Dans l’idéal, ces deux dossiers ultrasensibles pour Paris devraient être bouclés de concert d’ici à la fin du semestre. Mais personne n’imagine que ce soit possible. Résultat : ils figureront parmi les priorités du prochain président et de son gouvernement.
HOLLANDE NE RASSURE PAS
Il en va de même pour l’élargissement : les négociations d’adhésion promises au Monténégro ne commenceront pas avant la présidentielle, pour ne pas heurter le gouvernement sortant, plutôt opposé à cette perspective.
Autres effets des rendez-vous électoraux : Nicolas Sarkozy tente de pousser jusqu’au bout les sujets qui lui tiennent à cœur, quitte à brusquer ses partenaires.
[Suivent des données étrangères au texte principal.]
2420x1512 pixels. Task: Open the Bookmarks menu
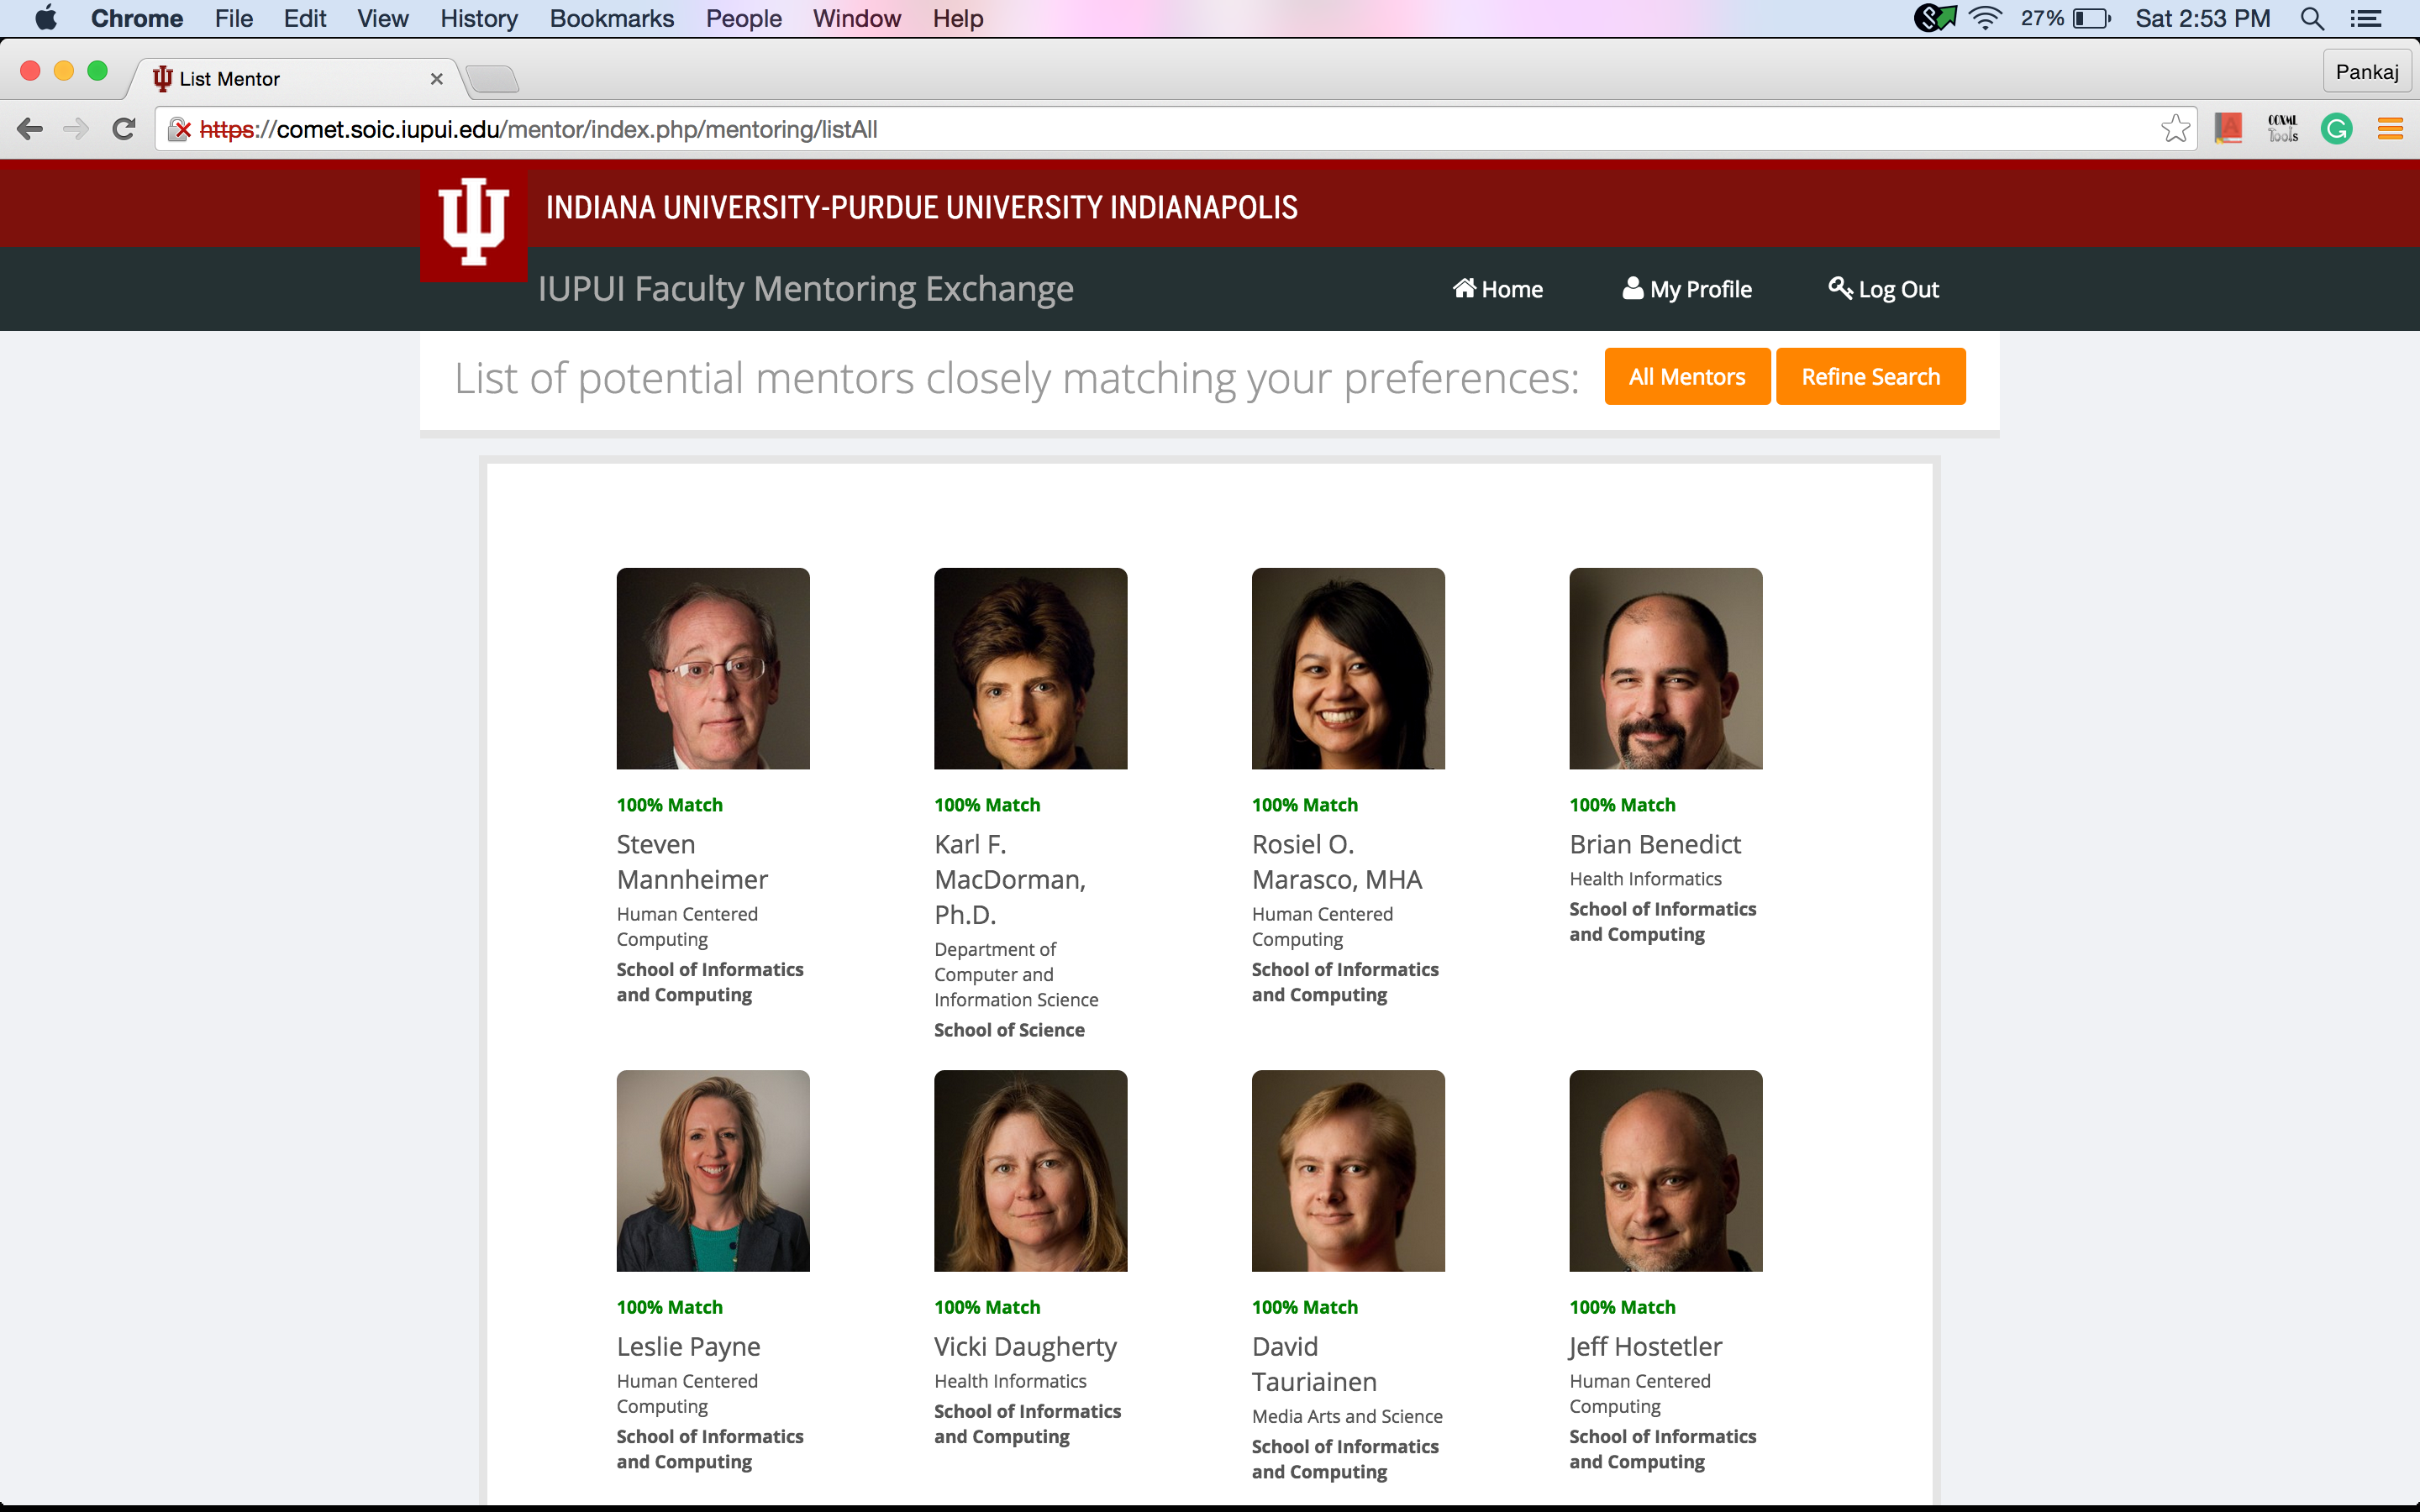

En janvier, il avait ainsi plaidé avec force pour inscrire la taxe sur les transactions financières à l’agenda des ministres des finances. Contre l’avis initial de la présidence danoise, qui préférait temporiser. La France a dû s’associer à huit autres pays, dont l’Allemagne, pour obliger à une première discussion lors d’une réunion entre les grands argentiers, mardi 13 mars, à Bruxelles.
A noter que le discours de François Hollande ne rassure pas beaucoup plus à Bruxelles… La renégociation du pacte budgétaire qu’il annonce au moment où celui-ci vient tout juste d’être signé, le 2 mars, à l’initiative d’Angela Merkel, est une perspective qui inquiète, tandis que la crise des dettes connaît un relatif répit. Certains pays, comme le Portugal, entendent même se dépêcher de ratifier le texte, entre autres pour éviter toute remise à plat. D’autres, comme l’Allemagne, n’ont pas précisé leur calendrier. Mais ils n’entendent pas faire de cadeaux au favori des sondages.